§ **YOUR TASK**
Both ends included, set down the lines from the line containing "Given: Go to the next feature arrow button" through the last line of the records below, without pictures.

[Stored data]

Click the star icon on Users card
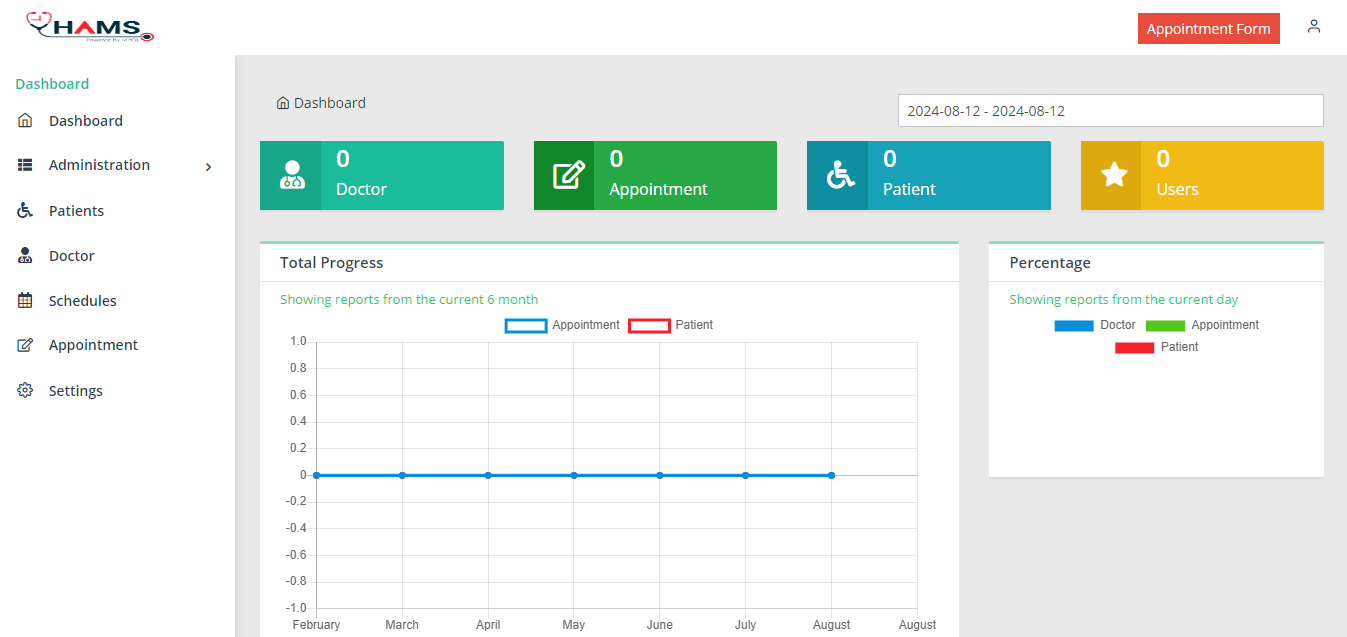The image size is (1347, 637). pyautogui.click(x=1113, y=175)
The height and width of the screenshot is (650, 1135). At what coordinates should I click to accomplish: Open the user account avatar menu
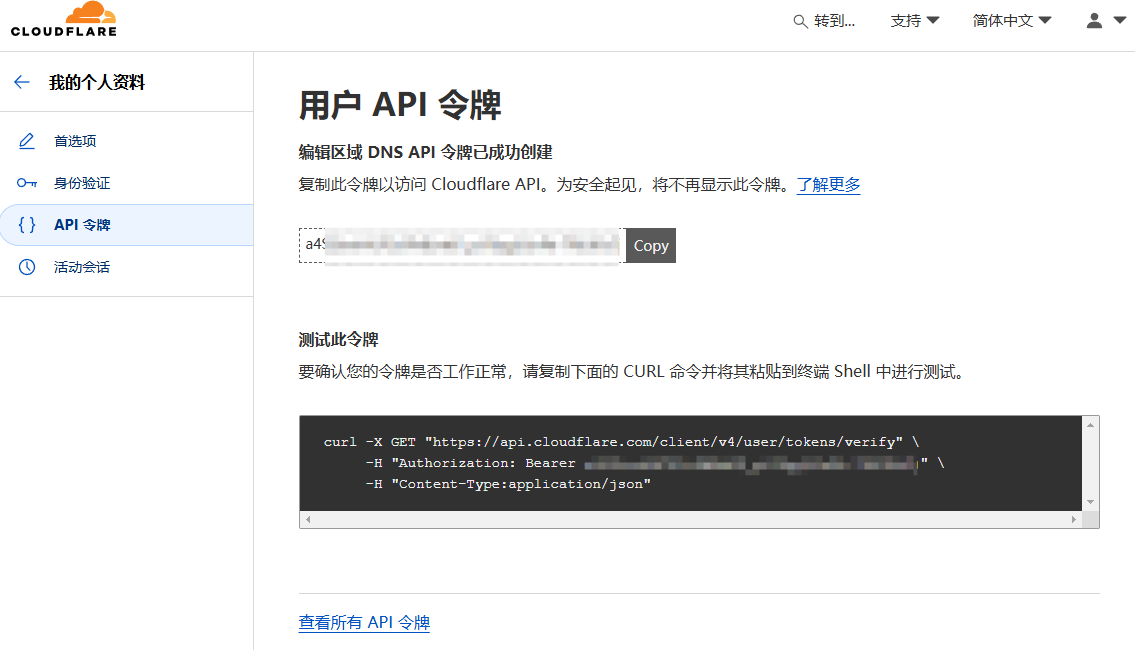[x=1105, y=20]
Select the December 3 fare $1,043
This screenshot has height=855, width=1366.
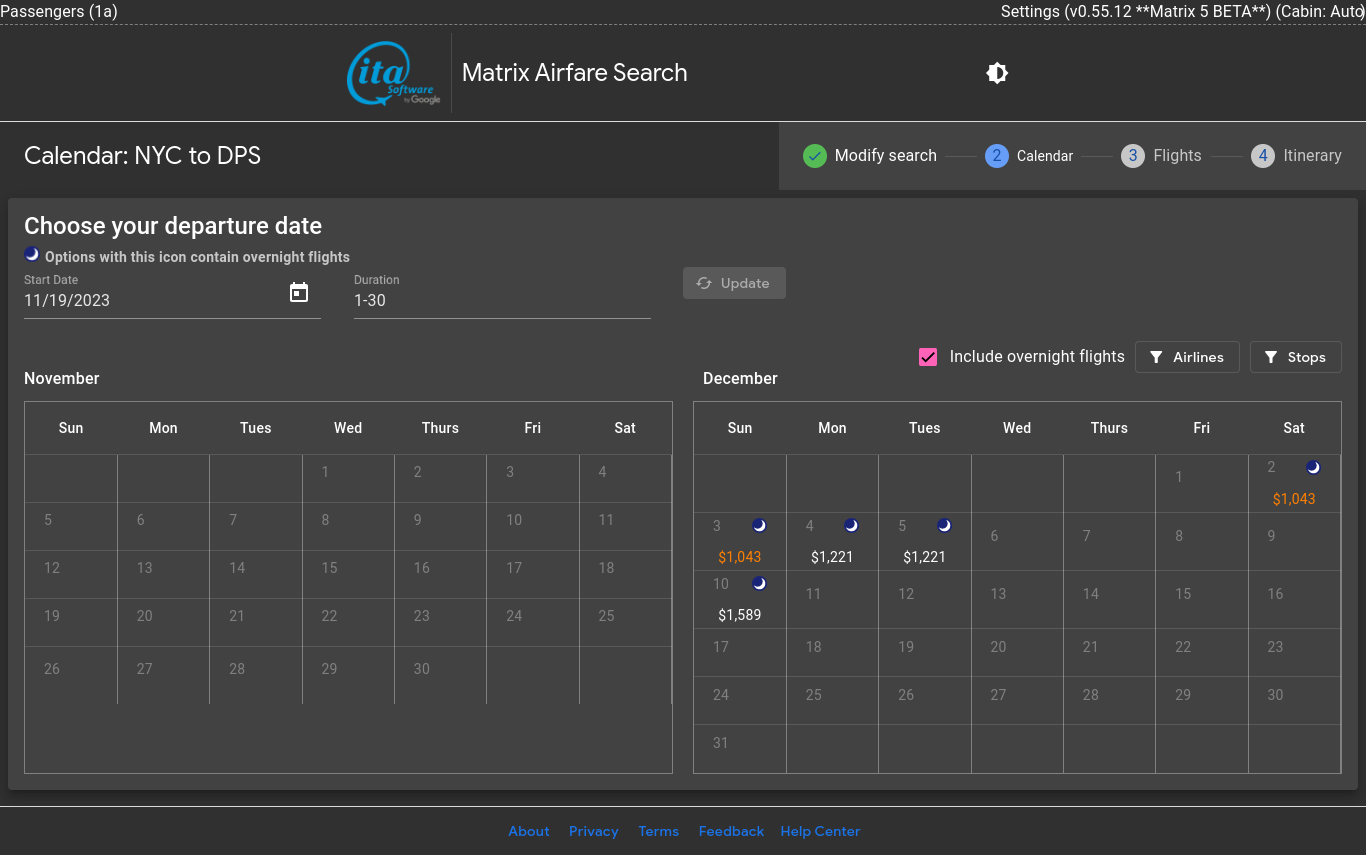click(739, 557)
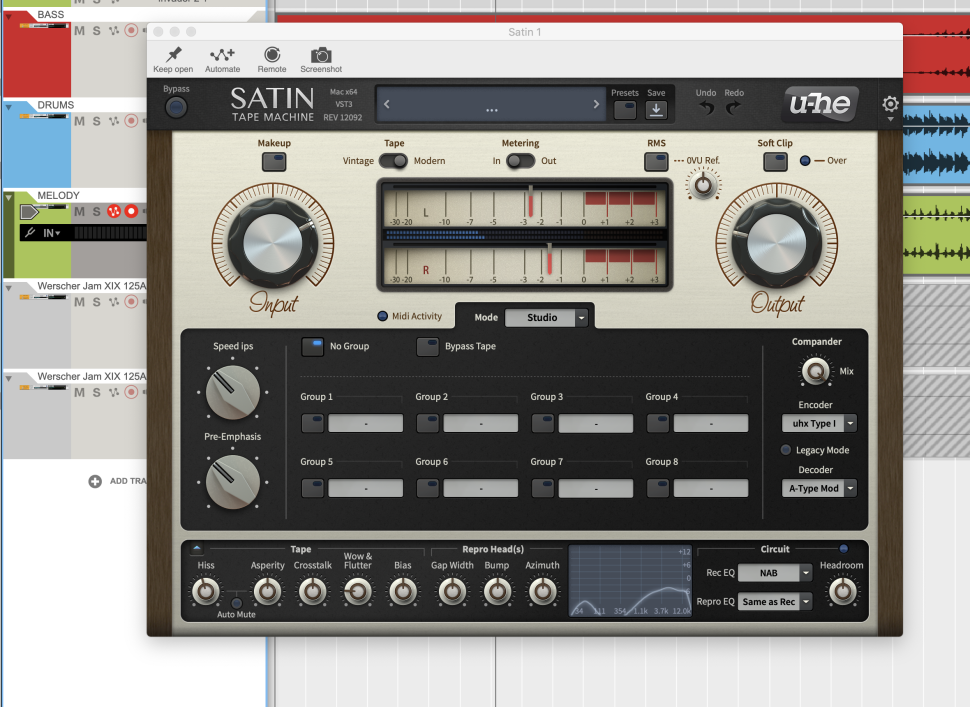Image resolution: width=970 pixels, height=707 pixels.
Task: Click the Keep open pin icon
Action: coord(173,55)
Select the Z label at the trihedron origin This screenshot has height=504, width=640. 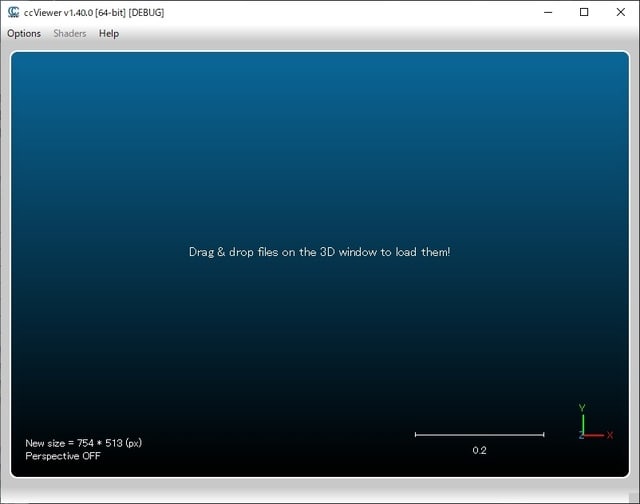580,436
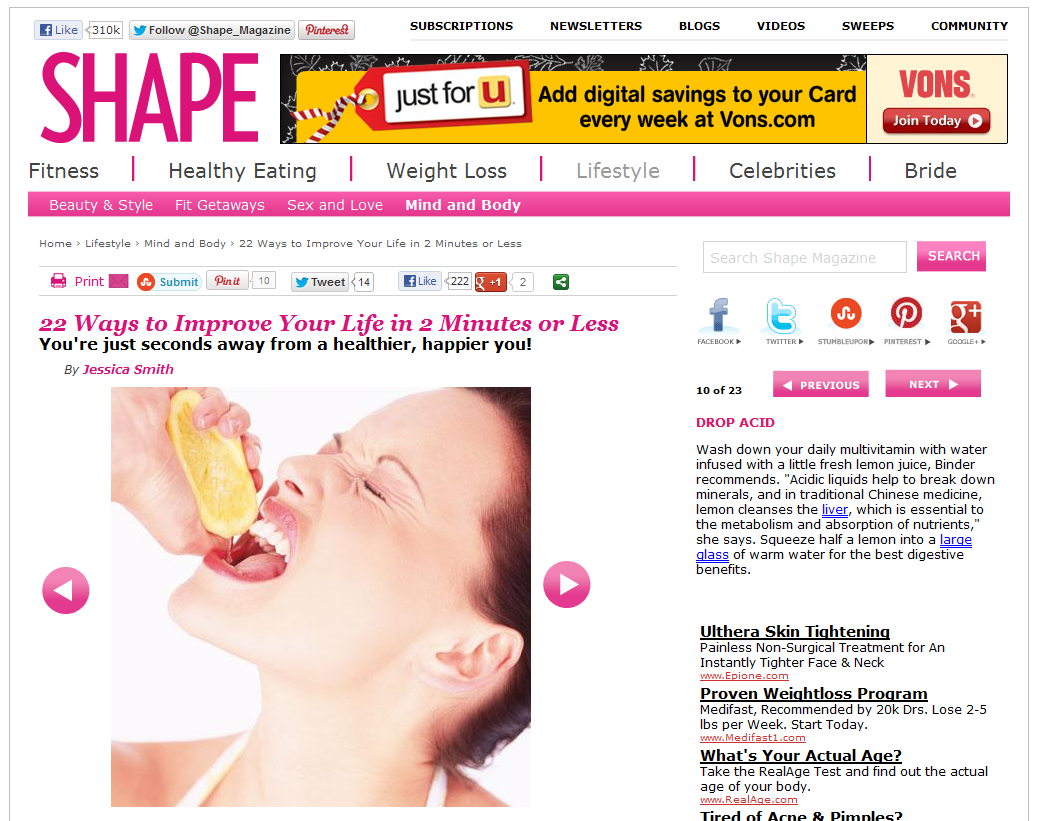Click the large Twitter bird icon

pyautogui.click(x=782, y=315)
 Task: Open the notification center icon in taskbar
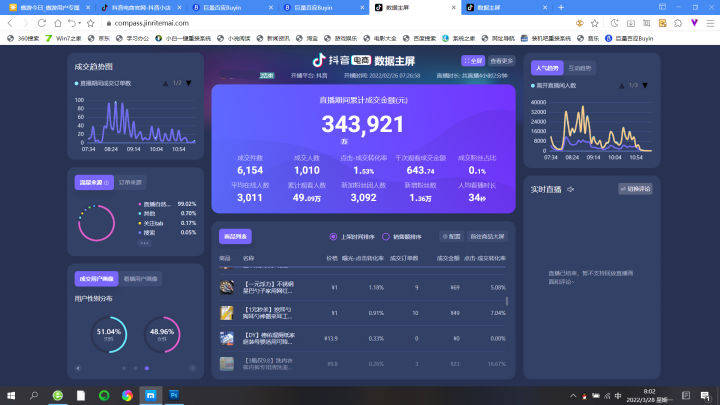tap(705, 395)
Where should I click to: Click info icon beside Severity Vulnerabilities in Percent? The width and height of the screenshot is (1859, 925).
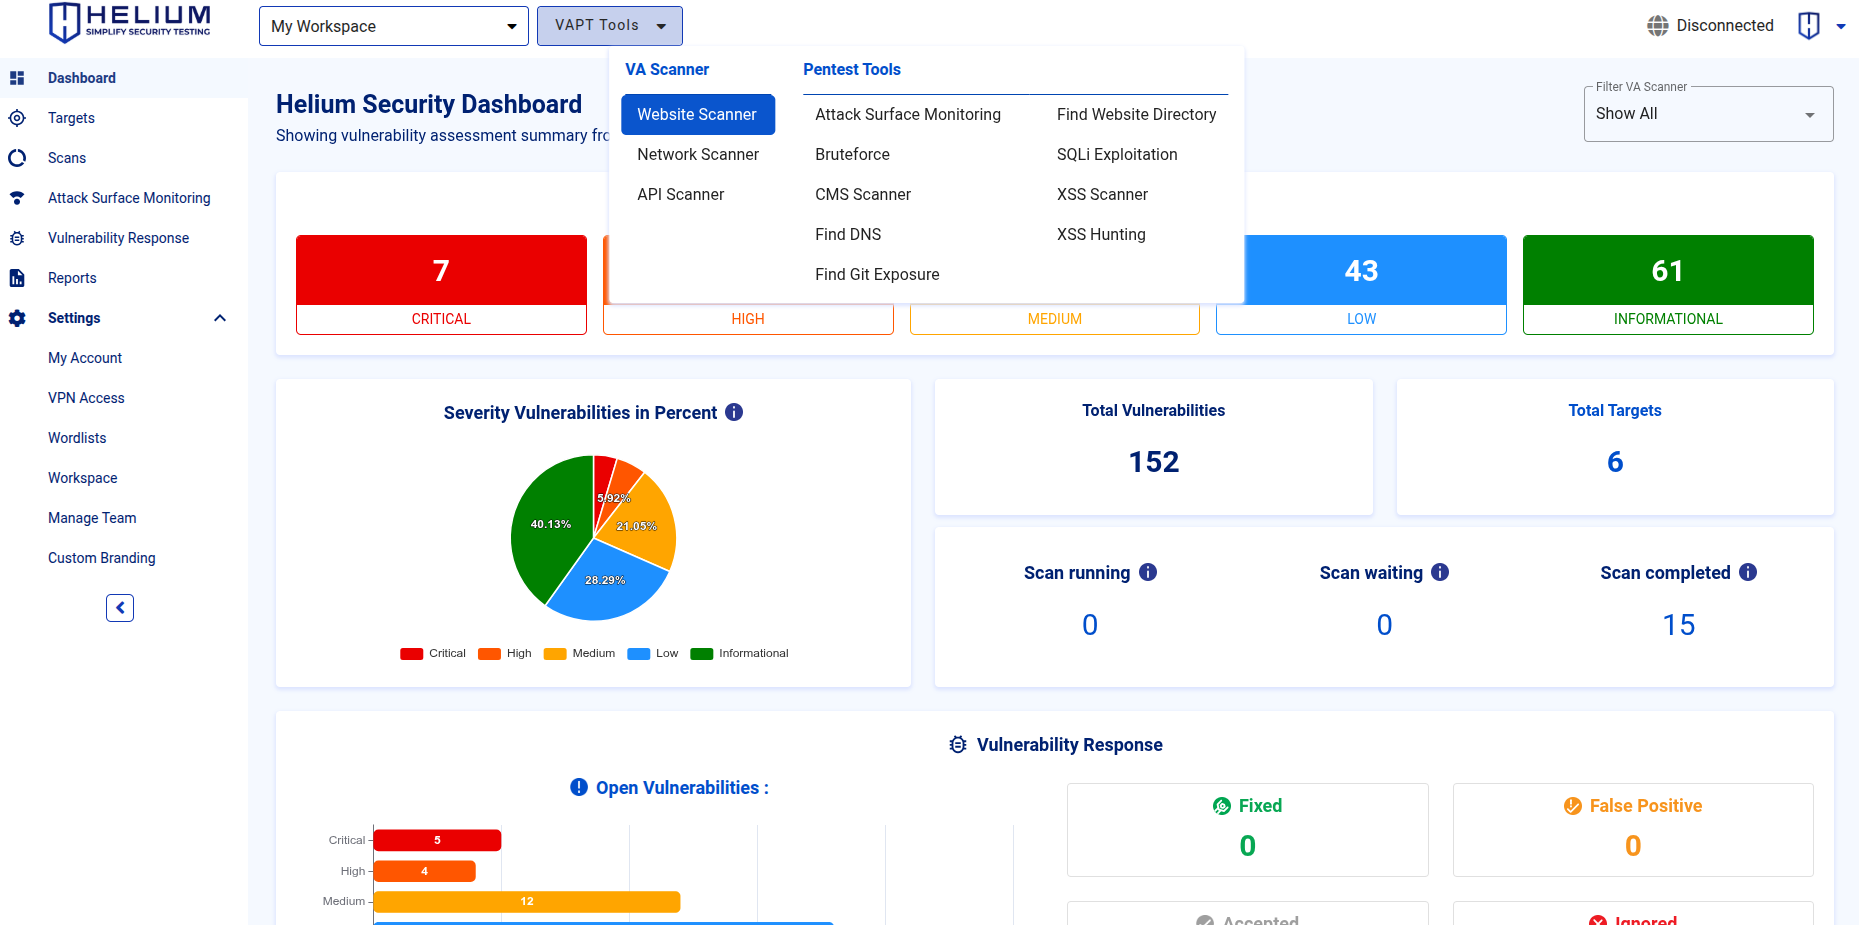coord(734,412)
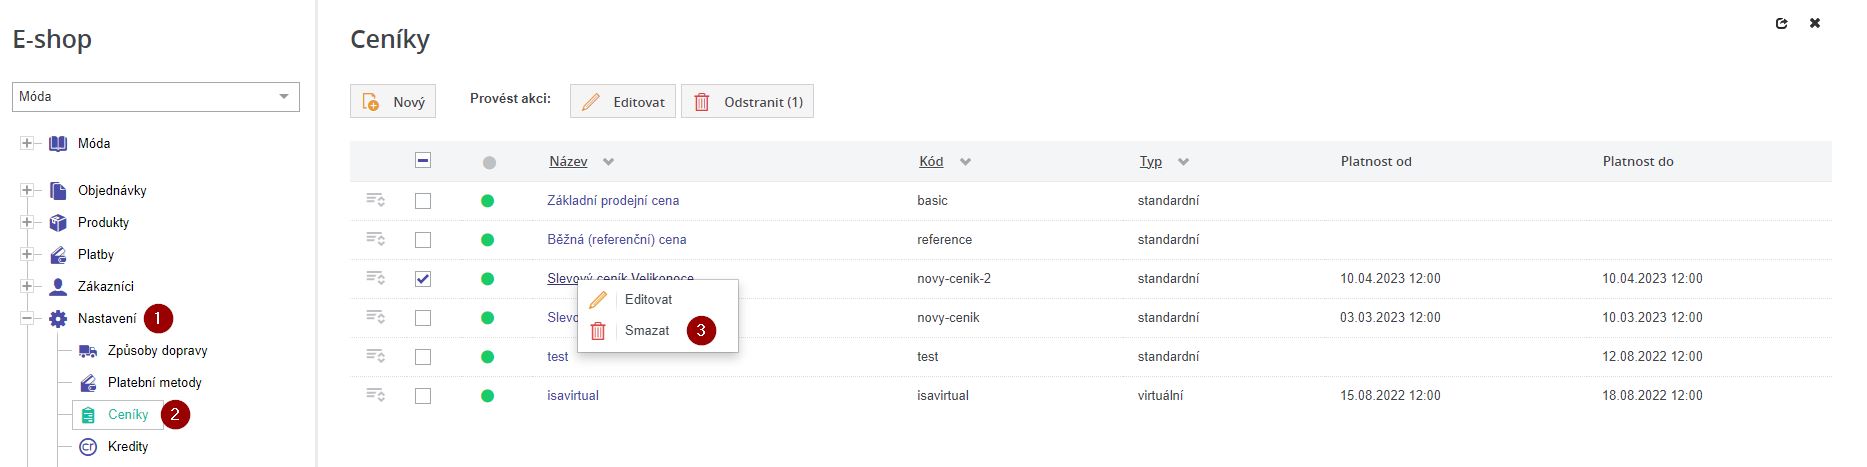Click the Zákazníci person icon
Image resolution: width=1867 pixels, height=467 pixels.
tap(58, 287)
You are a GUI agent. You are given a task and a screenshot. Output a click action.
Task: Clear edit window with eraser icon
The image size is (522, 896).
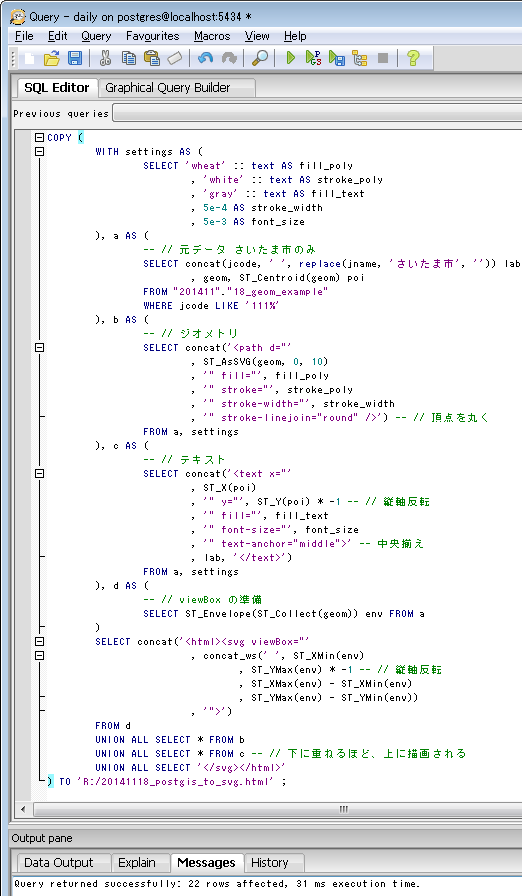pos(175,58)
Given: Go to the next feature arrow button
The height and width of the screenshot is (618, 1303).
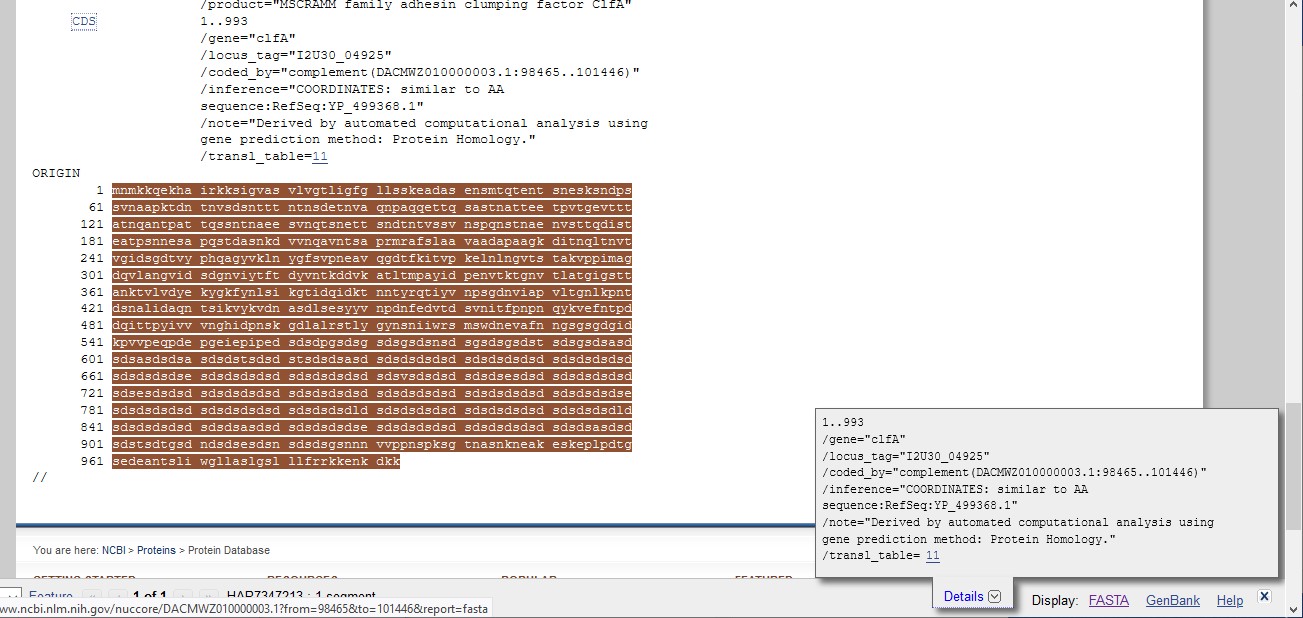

§ **RESULT OF THIS EXERCISE**
Given: Go to the next feature arrow button
The height and width of the screenshot is (618, 1303).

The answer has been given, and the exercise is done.